» **YOUR ASSIGNMENT**: The expected result is every line of the records, printed exactly.

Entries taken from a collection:

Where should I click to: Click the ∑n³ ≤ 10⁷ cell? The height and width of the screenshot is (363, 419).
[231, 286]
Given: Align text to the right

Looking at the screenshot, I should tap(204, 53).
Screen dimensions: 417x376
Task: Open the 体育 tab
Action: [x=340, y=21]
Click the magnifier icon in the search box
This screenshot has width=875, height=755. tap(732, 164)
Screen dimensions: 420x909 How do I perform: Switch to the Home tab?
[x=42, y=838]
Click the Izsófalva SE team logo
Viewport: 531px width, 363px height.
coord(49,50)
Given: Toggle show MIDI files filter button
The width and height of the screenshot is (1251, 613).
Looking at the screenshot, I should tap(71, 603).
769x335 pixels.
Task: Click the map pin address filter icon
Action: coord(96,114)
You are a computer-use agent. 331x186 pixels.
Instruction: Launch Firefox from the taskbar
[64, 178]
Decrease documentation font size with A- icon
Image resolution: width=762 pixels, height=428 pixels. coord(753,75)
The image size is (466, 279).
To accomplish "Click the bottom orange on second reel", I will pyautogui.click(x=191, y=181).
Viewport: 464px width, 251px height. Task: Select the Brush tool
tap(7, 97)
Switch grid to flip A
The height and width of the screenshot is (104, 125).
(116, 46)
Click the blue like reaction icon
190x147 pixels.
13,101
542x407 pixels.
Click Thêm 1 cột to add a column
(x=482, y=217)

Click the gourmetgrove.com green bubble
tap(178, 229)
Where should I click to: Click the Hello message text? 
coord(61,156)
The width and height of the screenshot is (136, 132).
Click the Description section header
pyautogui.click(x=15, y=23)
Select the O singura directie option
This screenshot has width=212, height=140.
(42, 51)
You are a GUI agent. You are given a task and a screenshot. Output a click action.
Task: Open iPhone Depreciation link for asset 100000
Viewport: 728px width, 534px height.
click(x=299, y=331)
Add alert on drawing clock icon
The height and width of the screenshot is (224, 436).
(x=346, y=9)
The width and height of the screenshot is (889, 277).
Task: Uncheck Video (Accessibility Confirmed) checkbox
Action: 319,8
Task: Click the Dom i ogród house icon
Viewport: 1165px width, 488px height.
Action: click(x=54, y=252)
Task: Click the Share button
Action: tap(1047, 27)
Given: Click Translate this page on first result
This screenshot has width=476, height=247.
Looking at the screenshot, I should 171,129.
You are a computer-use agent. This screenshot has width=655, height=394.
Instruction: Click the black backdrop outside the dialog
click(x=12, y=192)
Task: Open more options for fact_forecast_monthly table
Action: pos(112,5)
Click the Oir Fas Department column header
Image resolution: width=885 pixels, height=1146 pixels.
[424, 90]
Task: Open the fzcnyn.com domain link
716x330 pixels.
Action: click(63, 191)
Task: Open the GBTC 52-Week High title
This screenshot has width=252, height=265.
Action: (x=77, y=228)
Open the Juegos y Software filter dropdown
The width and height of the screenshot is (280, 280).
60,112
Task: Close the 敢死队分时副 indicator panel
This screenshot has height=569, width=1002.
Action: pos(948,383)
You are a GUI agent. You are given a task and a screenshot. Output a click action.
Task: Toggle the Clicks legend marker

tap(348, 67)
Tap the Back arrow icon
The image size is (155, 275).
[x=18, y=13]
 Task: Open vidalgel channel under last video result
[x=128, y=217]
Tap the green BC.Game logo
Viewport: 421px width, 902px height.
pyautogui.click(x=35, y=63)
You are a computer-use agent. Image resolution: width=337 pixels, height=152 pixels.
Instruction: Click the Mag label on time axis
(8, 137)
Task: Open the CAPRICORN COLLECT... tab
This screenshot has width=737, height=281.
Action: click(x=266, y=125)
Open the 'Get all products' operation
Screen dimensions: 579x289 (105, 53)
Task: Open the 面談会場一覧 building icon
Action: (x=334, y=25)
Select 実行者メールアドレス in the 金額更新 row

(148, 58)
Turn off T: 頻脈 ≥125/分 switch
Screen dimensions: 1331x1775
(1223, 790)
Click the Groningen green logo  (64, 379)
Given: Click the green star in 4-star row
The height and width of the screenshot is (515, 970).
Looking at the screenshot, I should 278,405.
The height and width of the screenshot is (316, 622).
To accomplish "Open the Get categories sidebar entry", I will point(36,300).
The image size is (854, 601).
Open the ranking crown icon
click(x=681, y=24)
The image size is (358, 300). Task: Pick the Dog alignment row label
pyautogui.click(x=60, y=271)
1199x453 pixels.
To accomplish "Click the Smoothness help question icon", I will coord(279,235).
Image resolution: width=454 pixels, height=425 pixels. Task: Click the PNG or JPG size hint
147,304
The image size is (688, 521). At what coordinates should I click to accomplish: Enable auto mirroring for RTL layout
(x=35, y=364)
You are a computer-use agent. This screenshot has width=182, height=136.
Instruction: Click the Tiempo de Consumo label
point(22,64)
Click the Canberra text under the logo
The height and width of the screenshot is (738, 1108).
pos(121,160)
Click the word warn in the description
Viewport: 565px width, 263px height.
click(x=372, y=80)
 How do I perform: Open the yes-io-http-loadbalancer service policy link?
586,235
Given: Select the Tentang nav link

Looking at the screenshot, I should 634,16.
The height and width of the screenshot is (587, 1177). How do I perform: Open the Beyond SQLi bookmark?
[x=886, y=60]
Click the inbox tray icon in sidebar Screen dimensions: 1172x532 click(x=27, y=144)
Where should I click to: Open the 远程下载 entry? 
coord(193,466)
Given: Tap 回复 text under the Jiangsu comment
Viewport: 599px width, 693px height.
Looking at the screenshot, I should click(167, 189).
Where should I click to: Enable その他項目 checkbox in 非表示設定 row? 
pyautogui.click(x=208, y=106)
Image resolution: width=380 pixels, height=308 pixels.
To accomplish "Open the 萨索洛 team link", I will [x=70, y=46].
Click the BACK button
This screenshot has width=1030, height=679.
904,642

» **ANSWER AREA**:
Where should I click to: Click the ∑n³ ≤ 10⁷ cell? The height and width of the screenshot is (363, 419).
[231, 286]
Given: Align text to the right

Looking at the screenshot, I should tap(204, 53).
Screen dimensions: 417x376
Task: Open the 体育 tab
Action: [x=340, y=21]
Click the magnifier icon in the search box
This screenshot has width=875, height=755. tap(732, 164)
Screen dimensions: 420x909 How do I perform: Switch to the Home tab?
[x=42, y=838]
Click the Izsófalva SE team logo
Viewport: 531px width, 363px height.
coord(49,50)
Given: Toggle show MIDI files filter button
The width and height of the screenshot is (1251, 613).
Looking at the screenshot, I should tap(71, 603).
769x335 pixels.
Task: Click the map pin address filter icon
Action: coord(96,114)
You are a computer-use agent. 331x186 pixels.
Instruction: Launch Firefox from the taskbar
[64, 178]
Decrease documentation font size with A- icon
Image resolution: width=762 pixels, height=428 pixels. coord(753,75)
The image size is (466, 279).
To accomplish "Click the bottom orange on second reel", I will pyautogui.click(x=191, y=181).
Viewport: 464px width, 251px height. Task: Select the Brush tool
tap(7, 97)
Switch grid to flip A
The height and width of the screenshot is (104, 125).
(116, 46)
Click the blue like reaction icon
190x147 pixels.
13,101
542x407 pixels.
Click Thêm 1 cột to add a column
(x=482, y=217)

Click the gourmetgrove.com green bubble
tap(178, 229)
Where should I click to: Click the Hello message text? 
coord(61,156)
The width and height of the screenshot is (136, 132).
Click the Description section header
pyautogui.click(x=15, y=23)
Select the O singura directie option
This screenshot has width=212, height=140.
(42, 51)
You are a GUI agent. You are given a task and a screenshot. Output a click action.
Task: Open iPhone Depreciation link for asset 100000
Viewport: 728px width, 534px height.
click(x=299, y=331)
Add alert on drawing clock icon
The height and width of the screenshot is (224, 436).
(x=346, y=9)
The width and height of the screenshot is (889, 277).
Task: Uncheck Video (Accessibility Confirmed) checkbox
Action: 319,8
Task: Click the Dom i ogród house icon
Viewport: 1165px width, 488px height.
Action: click(x=54, y=252)
Task: Click the Share button
Action: tap(1047, 27)
Given: Click Translate this page on first result
This screenshot has width=476, height=247.
Looking at the screenshot, I should 171,129.
You are a computer-use agent. This screenshot has width=655, height=394.
Instruction: Click the black backdrop outside the dialog
click(x=12, y=192)
Task: Open more options for fact_forecast_monthly table
Action: pos(112,5)
Click the Oir Fas Department column header
Image resolution: width=885 pixels, height=1146 pixels.
[424, 90]
Task: Open the fzcnyn.com domain link
716x330 pixels.
Action: click(63, 191)
Task: Open the GBTC 52-Week High title
This screenshot has width=252, height=265.
Action: (x=77, y=228)
Open the Juegos y Software filter dropdown
The width and height of the screenshot is (280, 280).
60,112
Task: Close the 敢死队分时副 indicator panel
This screenshot has height=569, width=1002.
Action: pos(948,383)
You are a GUI agent. You are given a task and a screenshot. Output a click action.
Task: Toggle the Clicks legend marker

tap(348, 67)
Tap the Back arrow icon
The image size is (155, 275).
[x=18, y=13]
 Task: Open vidalgel channel under last video result
[x=128, y=217]
Tap the green BC.Game logo
Viewport: 421px width, 902px height.
pyautogui.click(x=35, y=63)
You are a computer-use agent. Image resolution: width=337 pixels, height=152 pixels.
Instruction: Click the Mag label on time axis
(8, 137)
Task: Open the CAPRICORN COLLECT... tab
This screenshot has width=737, height=281.
Action: click(x=266, y=125)
Open the 'Get all products' operation
Screen dimensions: 579x289 (105, 53)
Task: Open the 面談会場一覧 building icon
Action: (x=334, y=25)
Select 実行者メールアドレス in the 金額更新 row

(148, 58)
Turn off T: 頻脈 ≥125/分 switch
Screen dimensions: 1331x1775
(1223, 790)
Click the Groningen green logo  (64, 379)
Given: Click the green star in 4-star row
The height and width of the screenshot is (515, 970).
Looking at the screenshot, I should 278,405.
The height and width of the screenshot is (316, 622).
To accomplish "Open the Get categories sidebar entry", I will point(36,300).
The image size is (854, 601).
Open the ranking crown icon
click(x=681, y=24)
The image size is (358, 300). Task: Pick the Dog alignment row label
pyautogui.click(x=60, y=271)
1199x453 pixels.
To accomplish "Click the Smoothness help question icon", I will coord(279,235).
Image resolution: width=454 pixels, height=425 pixels. Task: Click the PNG or JPG size hint
147,304
The image size is (688, 521). At what coordinates should I click to accomplish: Enable auto mirroring for RTL layout
(x=35, y=364)
You are a computer-use agent. This screenshot has width=182, height=136.
Instruction: Click the Tiempo de Consumo label
point(22,64)
Click the Canberra text under the logo
The height and width of the screenshot is (738, 1108).
pos(121,160)
Click the word warn in the description
Viewport: 565px width, 263px height.
click(x=372, y=80)
 How do I perform: Open the yes-io-http-loadbalancer service policy link?
586,235
Given: Select the Tentang nav link

Looking at the screenshot, I should 634,16.
The height and width of the screenshot is (587, 1177). How do I perform: Open the Beyond SQLi bookmark?
[x=886, y=60]
Click the inbox tray icon in sidebar Screen dimensions: 1172x532 click(x=27, y=144)
Where should I click to: Open the 远程下载 entry? 
coord(193,466)
Given: Tap 回复 text under the Jiangsu comment
Viewport: 599px width, 693px height.
Looking at the screenshot, I should click(167, 189).
Where should I click to: Enable その他項目 checkbox in 非表示設定 row? 
pyautogui.click(x=208, y=106)
Image resolution: width=380 pixels, height=308 pixels.
To accomplish "Open the 萨索洛 team link", I will [x=70, y=46].
Click the BACK button
This screenshot has width=1030, height=679.
904,642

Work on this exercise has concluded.